Anthony Haynes writes: At this week’s Federation of Awarding Bodies (FAB) national conference, a major theme was the role of employers as stakeholders in the development of vocational qualifications.

There was widespread agreement on the point that employers need to understand and value qualifications (more so than is currently the case).  Agreement was also widespread (though perhaps less universal) that to achieve this employers need to be involved more in the development process. This was one of the main arguments in the keynote speech from Tony Lau-Walker (Eastleigh College and UKCES).

But several questions remain. How can employers be engaged to do this? What kinds and what degree, of involvement is desirable?

Small businesses

In another keynote, John Mann of the Federation of Small Businesses (FSB) focused this debate on the role of small businesses. We have millions of small businesses in the UK. Collectively they form a major source of employment. But there are real barriers to engaging them in the development of qualifications.

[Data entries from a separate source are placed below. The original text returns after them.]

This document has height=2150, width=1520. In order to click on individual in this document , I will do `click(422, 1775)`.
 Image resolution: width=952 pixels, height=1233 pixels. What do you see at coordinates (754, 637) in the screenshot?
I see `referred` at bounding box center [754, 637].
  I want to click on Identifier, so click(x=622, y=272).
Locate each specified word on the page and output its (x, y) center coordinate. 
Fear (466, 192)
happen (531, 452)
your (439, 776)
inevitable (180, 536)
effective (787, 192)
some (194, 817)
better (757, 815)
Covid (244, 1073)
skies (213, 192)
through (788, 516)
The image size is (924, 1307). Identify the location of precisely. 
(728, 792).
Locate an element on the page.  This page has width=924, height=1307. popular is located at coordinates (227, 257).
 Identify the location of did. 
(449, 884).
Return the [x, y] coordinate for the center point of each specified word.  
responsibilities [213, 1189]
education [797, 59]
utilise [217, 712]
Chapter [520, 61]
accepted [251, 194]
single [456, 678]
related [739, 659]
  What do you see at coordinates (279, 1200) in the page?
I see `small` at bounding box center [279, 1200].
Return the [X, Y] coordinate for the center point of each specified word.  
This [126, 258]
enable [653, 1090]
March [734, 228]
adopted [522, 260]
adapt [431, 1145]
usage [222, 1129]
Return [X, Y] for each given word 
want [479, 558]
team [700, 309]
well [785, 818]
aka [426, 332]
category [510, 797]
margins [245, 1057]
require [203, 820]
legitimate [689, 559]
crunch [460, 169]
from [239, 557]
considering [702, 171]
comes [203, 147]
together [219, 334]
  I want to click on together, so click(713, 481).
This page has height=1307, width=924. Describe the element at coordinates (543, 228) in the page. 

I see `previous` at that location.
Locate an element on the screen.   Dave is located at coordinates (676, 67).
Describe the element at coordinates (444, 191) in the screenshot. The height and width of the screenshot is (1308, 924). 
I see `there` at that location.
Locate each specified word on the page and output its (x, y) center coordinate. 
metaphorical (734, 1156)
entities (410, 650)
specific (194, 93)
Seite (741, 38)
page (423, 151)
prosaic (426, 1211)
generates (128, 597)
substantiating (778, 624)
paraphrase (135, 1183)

Typically, small business owners are, for obvious reasons, focused on day-to-day operations — making sales, fulfilling sales, keeping accounts, meeting regulation requirements, and so on. Attending qualifications development meetings is always likely to come very low on the agenda — or, indeed, fail to get on the agenda at all.

Micro businesses

A caveat here. I sympathise strongly with Mann’s drawing attention to the barriers to small businesses engagement: but I wonder whether such engagement is made harder by the vocabulary generally used? ‘Small business’ is the policy-makers’ default term — but the term is often applied to businesses with scores or even hundreds of employees (particularly when rolled into the term ‘SME’, i.e. small and medium-sized business).

Such businesses may look small from the outside, especially when viewed from the commanding heights of Whitehall or the multinational corporate sector. Yet from the inside they feel very different from businesses that employ a handful of people. Yet the latter also constitute a major source of employment.

The danger is that simply aiming to involve ‘small businesses’ may still leave micro businesses out in the cold.

An unanswered question

So the question I took from the conference was: if the aim is to increase employers’ understanding of and trust in the qualifications system by involving them more in the development process, how can we overcome the barriers to small business engagement — and, still more, to micro businesses engagement?